▸ Interface element records
=====

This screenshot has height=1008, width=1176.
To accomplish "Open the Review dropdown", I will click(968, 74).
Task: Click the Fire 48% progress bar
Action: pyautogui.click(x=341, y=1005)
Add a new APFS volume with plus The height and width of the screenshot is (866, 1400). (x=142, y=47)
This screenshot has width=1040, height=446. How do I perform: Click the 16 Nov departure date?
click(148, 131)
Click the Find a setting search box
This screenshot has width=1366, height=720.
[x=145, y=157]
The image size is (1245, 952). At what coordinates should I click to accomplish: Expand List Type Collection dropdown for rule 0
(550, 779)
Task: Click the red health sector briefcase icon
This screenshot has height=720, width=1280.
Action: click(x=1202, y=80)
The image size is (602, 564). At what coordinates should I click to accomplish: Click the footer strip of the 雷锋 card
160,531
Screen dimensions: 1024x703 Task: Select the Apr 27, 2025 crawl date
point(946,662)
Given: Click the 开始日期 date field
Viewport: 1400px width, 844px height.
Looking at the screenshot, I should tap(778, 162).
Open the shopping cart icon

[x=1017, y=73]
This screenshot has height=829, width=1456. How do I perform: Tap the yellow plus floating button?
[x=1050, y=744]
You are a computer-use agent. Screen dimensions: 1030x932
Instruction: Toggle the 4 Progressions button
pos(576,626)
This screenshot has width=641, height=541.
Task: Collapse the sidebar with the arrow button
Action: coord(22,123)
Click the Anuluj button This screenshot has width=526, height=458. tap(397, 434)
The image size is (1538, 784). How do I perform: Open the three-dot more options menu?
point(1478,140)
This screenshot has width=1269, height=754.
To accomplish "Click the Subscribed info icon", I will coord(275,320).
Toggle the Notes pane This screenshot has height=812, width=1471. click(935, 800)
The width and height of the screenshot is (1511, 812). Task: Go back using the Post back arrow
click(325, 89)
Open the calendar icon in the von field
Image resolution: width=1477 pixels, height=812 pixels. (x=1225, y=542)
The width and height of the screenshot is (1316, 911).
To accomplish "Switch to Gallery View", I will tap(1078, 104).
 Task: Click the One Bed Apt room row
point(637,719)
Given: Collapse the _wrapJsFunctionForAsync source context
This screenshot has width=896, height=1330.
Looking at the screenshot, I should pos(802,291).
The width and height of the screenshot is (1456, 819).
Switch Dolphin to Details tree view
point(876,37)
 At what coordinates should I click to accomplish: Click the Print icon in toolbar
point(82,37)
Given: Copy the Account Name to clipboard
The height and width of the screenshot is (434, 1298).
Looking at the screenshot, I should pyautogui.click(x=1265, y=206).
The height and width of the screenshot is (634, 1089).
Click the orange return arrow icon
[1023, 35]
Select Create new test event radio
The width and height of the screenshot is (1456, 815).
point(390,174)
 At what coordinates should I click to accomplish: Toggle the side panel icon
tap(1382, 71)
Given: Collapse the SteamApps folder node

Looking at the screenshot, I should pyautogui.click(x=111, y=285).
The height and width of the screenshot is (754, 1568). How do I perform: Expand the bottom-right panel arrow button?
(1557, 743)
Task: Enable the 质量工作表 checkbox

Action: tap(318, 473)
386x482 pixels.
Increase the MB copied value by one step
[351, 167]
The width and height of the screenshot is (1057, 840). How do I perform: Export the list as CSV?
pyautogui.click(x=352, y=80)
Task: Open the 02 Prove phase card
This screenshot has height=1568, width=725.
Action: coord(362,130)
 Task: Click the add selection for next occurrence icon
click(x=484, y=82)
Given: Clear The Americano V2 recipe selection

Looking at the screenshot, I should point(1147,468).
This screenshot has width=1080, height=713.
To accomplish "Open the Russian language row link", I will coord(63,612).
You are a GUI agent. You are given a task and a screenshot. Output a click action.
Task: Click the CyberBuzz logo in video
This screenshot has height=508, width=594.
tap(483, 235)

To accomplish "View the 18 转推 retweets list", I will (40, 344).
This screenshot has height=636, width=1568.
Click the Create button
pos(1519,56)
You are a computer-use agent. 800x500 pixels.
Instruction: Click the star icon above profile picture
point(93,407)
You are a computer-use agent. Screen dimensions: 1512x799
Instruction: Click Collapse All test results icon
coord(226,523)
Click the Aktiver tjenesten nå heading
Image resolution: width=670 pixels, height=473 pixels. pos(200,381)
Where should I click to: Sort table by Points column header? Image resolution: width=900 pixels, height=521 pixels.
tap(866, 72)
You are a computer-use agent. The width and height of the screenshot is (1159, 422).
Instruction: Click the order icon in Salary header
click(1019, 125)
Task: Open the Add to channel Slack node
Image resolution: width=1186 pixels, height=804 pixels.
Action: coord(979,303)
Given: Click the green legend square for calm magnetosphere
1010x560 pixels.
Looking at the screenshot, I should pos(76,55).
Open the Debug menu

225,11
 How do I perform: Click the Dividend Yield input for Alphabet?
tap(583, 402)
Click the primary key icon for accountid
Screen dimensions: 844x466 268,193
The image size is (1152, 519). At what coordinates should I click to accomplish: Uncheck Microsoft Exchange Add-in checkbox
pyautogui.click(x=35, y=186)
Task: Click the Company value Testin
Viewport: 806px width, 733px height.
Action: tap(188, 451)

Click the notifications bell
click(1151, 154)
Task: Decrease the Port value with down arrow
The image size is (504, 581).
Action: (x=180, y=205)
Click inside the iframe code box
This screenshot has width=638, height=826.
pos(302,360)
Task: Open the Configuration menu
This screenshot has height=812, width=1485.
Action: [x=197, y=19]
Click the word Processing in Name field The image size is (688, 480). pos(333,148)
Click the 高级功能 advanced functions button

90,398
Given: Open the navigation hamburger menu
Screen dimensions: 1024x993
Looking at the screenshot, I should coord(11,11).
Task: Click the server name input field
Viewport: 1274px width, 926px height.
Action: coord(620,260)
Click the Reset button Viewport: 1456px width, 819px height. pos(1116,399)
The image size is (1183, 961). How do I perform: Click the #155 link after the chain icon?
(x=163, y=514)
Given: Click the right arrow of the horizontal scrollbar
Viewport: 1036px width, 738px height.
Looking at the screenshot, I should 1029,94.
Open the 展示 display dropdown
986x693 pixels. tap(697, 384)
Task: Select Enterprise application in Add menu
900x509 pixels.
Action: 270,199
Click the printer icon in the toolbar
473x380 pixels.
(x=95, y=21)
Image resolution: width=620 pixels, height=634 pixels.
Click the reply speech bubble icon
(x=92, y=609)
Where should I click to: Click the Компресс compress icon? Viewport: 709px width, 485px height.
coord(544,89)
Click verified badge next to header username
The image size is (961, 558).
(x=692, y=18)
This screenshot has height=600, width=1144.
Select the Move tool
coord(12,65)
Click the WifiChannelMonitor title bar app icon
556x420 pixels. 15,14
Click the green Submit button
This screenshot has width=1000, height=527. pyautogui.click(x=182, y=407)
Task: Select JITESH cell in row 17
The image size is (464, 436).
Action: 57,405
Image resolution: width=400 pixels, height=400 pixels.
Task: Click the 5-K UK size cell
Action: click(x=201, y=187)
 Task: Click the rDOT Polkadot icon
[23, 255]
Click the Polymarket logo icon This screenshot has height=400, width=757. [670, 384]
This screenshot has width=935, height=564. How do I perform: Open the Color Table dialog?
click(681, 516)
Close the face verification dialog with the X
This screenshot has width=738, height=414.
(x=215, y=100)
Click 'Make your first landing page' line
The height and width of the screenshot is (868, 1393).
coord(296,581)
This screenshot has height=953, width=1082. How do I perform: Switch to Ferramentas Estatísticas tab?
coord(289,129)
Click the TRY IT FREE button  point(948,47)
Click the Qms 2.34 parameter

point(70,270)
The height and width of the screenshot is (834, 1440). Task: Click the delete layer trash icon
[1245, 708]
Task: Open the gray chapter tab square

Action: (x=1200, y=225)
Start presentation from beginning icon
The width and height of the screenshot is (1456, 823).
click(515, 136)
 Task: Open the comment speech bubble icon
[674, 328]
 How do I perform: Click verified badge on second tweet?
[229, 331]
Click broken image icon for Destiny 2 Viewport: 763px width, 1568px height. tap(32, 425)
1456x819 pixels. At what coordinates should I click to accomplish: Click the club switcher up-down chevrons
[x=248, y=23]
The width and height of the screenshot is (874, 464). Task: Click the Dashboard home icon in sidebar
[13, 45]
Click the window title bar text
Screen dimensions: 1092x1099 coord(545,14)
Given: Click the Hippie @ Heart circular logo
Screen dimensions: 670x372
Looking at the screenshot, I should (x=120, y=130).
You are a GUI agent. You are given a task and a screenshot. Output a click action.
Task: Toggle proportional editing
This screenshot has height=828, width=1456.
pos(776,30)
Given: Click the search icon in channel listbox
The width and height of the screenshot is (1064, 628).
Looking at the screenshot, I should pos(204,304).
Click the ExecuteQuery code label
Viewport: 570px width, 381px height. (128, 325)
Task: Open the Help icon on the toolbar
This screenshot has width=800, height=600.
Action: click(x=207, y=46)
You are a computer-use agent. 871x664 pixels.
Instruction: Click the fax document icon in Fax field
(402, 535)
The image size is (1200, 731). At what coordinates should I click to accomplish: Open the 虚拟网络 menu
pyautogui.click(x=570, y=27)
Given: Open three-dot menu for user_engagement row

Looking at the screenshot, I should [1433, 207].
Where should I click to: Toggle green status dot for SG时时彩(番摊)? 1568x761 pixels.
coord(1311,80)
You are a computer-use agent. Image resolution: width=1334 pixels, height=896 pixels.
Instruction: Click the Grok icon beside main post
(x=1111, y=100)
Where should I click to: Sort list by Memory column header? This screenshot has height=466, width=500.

=====

▸ WHAT YOU NEED TO DO
Repeat the lines of the material above word for word, from the line with "Click the 高级功能 advanced functions button" up to and including the line with "(x=92, y=609)".

▸ FINISHED TASK
Click the 高级功能 advanced functions button

90,398
Given: Open the navigation hamburger menu
Screen dimensions: 1024x993
Looking at the screenshot, I should coord(11,11).
Task: Click the server name input field
Viewport: 1274px width, 926px height.
Action: coord(620,260)
Click the Reset button Viewport: 1456px width, 819px height. pos(1116,399)
The image size is (1183, 961). How do I perform: Click the #155 link after the chain icon?
(x=163, y=514)
Given: Click the right arrow of the horizontal scrollbar
Viewport: 1036px width, 738px height.
Looking at the screenshot, I should 1029,94.
Open the 展示 display dropdown
986x693 pixels. tap(697, 384)
Task: Select Enterprise application in Add menu
900x509 pixels.
Action: 270,199
Click the printer icon in the toolbar
473x380 pixels.
(x=95, y=21)
Image resolution: width=620 pixels, height=634 pixels.
Click the reply speech bubble icon
(x=92, y=609)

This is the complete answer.